Horror films have no shortage of badass women and final girls. These women are highly skilled in both mind and their weapon of choice, and they are able to keep it together in ‘stressful’ situations. Although they may not be superheroes with inhuman strength, they are still warriors in their own right.
Laurie Strode, Halloween
The original final girl and one of Jamie Lee Curtis’ most notable performances. Stuck in the babysitting job from hell, Laurie is faced with protecting herself and the two children from a masked serial killer. Laurie is clever and highly resourceful in a life-threatening situation, able to fasten a weapon out of a coat hanger to disable the villain. She has no shortage of selflessness, as she doesn’t abandon the children, protecting them over herself throughout the whole ordeal. Not only that, she continues to kick ass in the sequel, making sure she finishes the job with a clean swing of an axe.
Erin, You’re Next
After her partner’s rocky family reunion is rudely interrupted by a band of masked, murderous intruders, Erin is able to take charge of the deadly situation. Clever, level-headed and bent on surviving, she is not one to be underestimated — using traps and a variety of weapons/objects to defend herself without hesitation. For your own sake, it’s probably best you don’t mess with her.
Selena Nolastname, 28 Days Later
Being a woman in the modern era can be challenging enough without a zombie apocalypse in the mix. Selena was exposed to the horror of the sickness in her backstory, having to murder her infected husband in order to save herself. What is so admirable about her is her strength and her ability to adapt to the situation, as well as her expertise in slashing an infected person into bits. Her character development is also noticeable, as she slowly bonds with Jim and begins to drop her outwardly cold and steel-like attitude.
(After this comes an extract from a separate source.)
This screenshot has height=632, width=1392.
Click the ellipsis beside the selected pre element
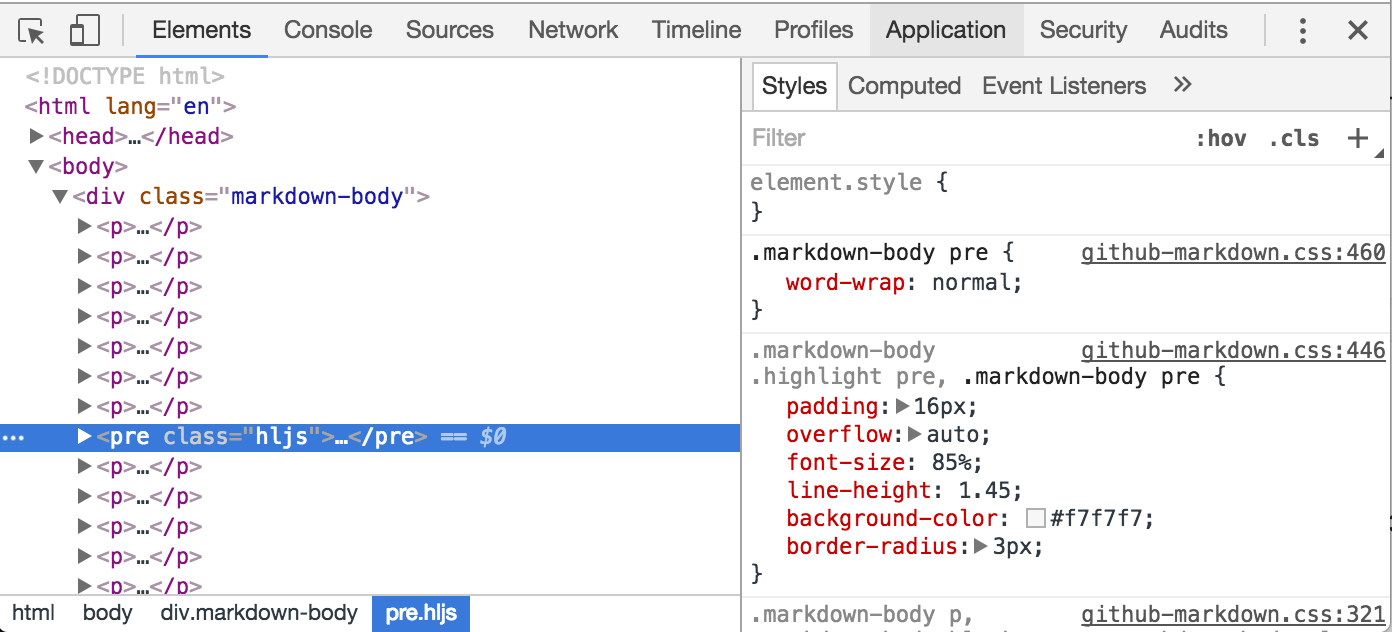pos(12,436)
She shows that strength doesn’t just come from being tough and emotionless, but from opening up to others and allowing yourself to trust.
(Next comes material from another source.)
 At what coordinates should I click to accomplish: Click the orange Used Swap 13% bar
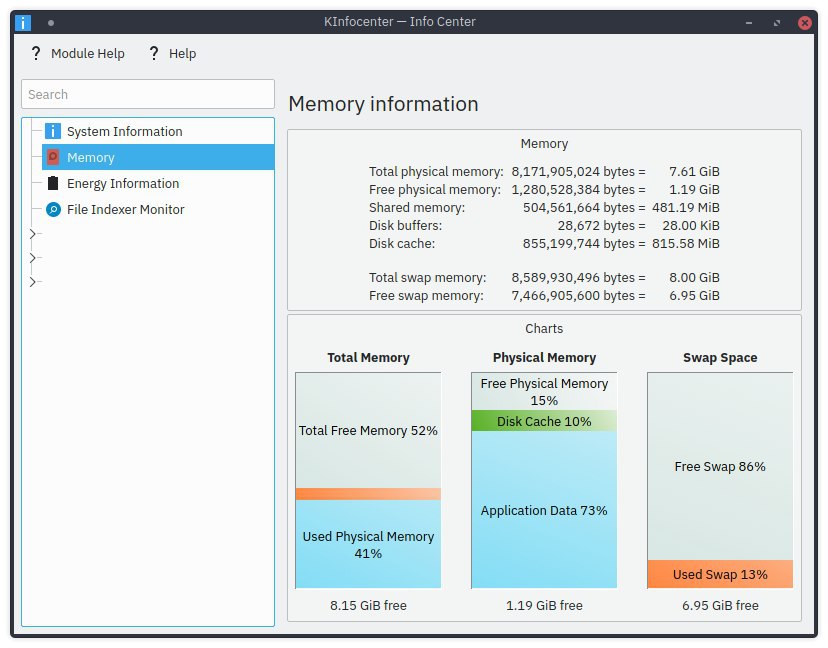720,574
Nancy Thompson, A Nightmare On Elm Street
Seeing her friends being picked off one by one by the terrifying Freddie Krueger, Nancy decides to take the fight into her own hands. Using her brain, her knowledge of the murderer and the home-field advantage, Nancy devices a plan to save herself by drawing Freddie out of her dream and into her many well-planned traps, eventually setting him ablaze. Although she doesn’t hold off Freddie forever, her courageous stand against him was not only thought-out and clever, but it also helped her survive longer than any of her fellow victims.
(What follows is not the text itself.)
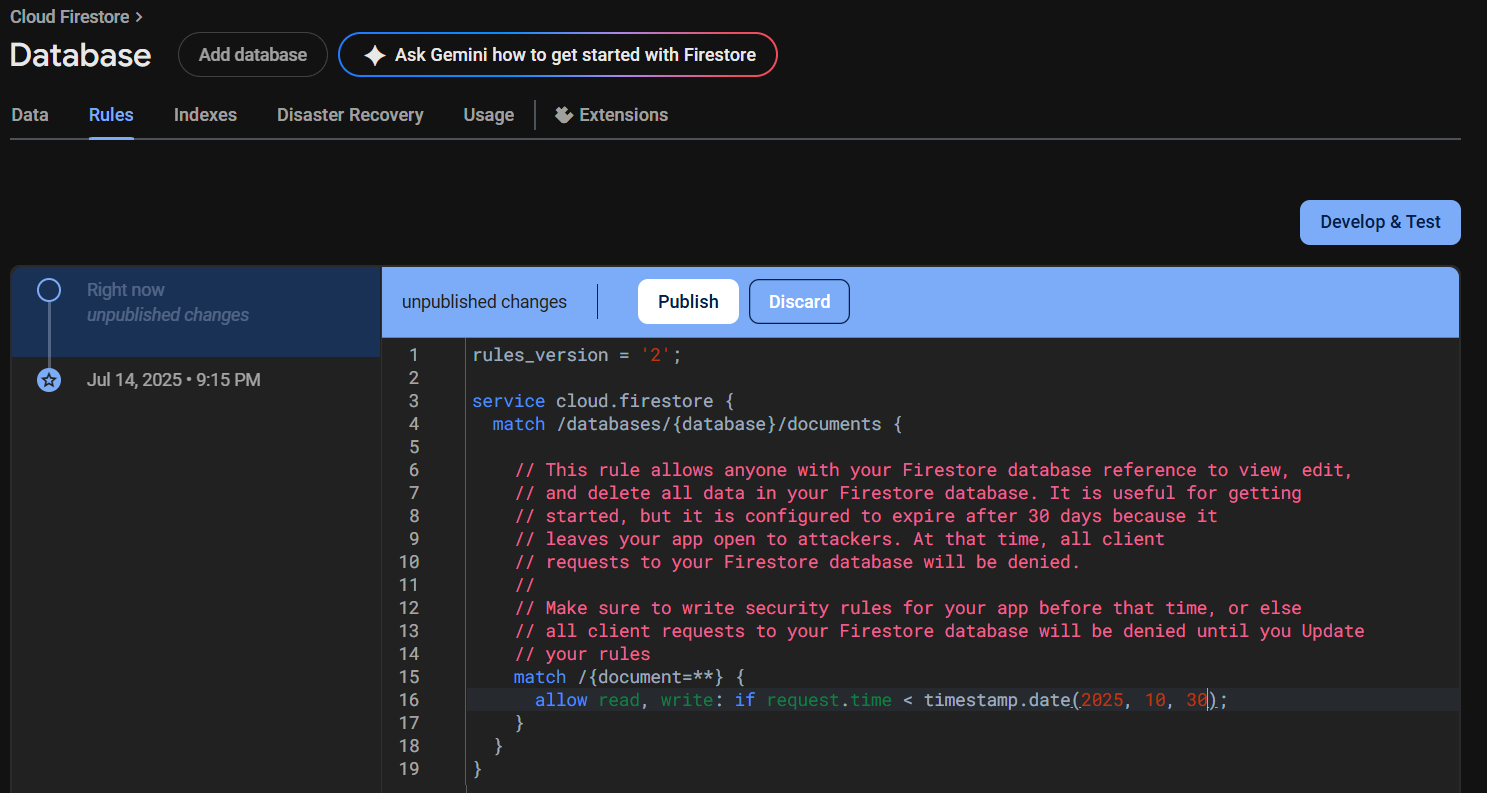
Task: Open the Extensions tab
Action: 622,115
Clarice Starling, The Silence Of The Lambs
The character Agent Clarice Starling won actress Jodie Foster an Academy Award, a BAFTA Award and an Oscar. It’s easy to understand Foster’s success as she easily brought the resourceful and ambitious rookie to life and with it, the character’s badassery. Although Clarice is able to take down Buffalo Bill, alone and literally in the dark with nothing but a handgun, her unique insight and intelligence is what defines her. Trained in psychology, she is able to peer into Bill’s mind in order to recover Katherine Martin. Clarice is also efficient in connecting with serial killer Dr Hannibal ‘Hannibal The Cannibal’ Lecter, the key to finding Buffalo Bill and Katherine (who is also a badass heroine in her own right.)
Ellen Ripley, Alien
All hail Queen Sigourney Weaver! Trapped in space with a man-eating alien, Ripley manages to survive using her wit, ability to plan ahead and her expertise with a range of space rifles and weapons. Her ability to keep a clear mind and plan her escape is astounding as she witnesses the alien burst from her friend’s chest and cause the death of the remainder of her friends. Once on the ship’s escape pod, in one of the tensest and clever scenes in the film, she defeats the alien once and for all by donning a space suit and sucking the alien out into space. She even manages to save the god damn cat.
- Sally Hardesty, The Texas Chainsaw Massacre
- Rosemary Woodhouse, Rosemary’s Baby
- Sarah Carter, The Descent
Although there are many strong and brilliant female characters in horror movies, what is disturbing is that these characters are limited to white, cisgender, straight women. The lack of diversity in the main casts is as obvious as it is concerning, with films like Get Out being a good step in the right direction, it’d be amazing to see more female and male characters that don’t fit the usual category.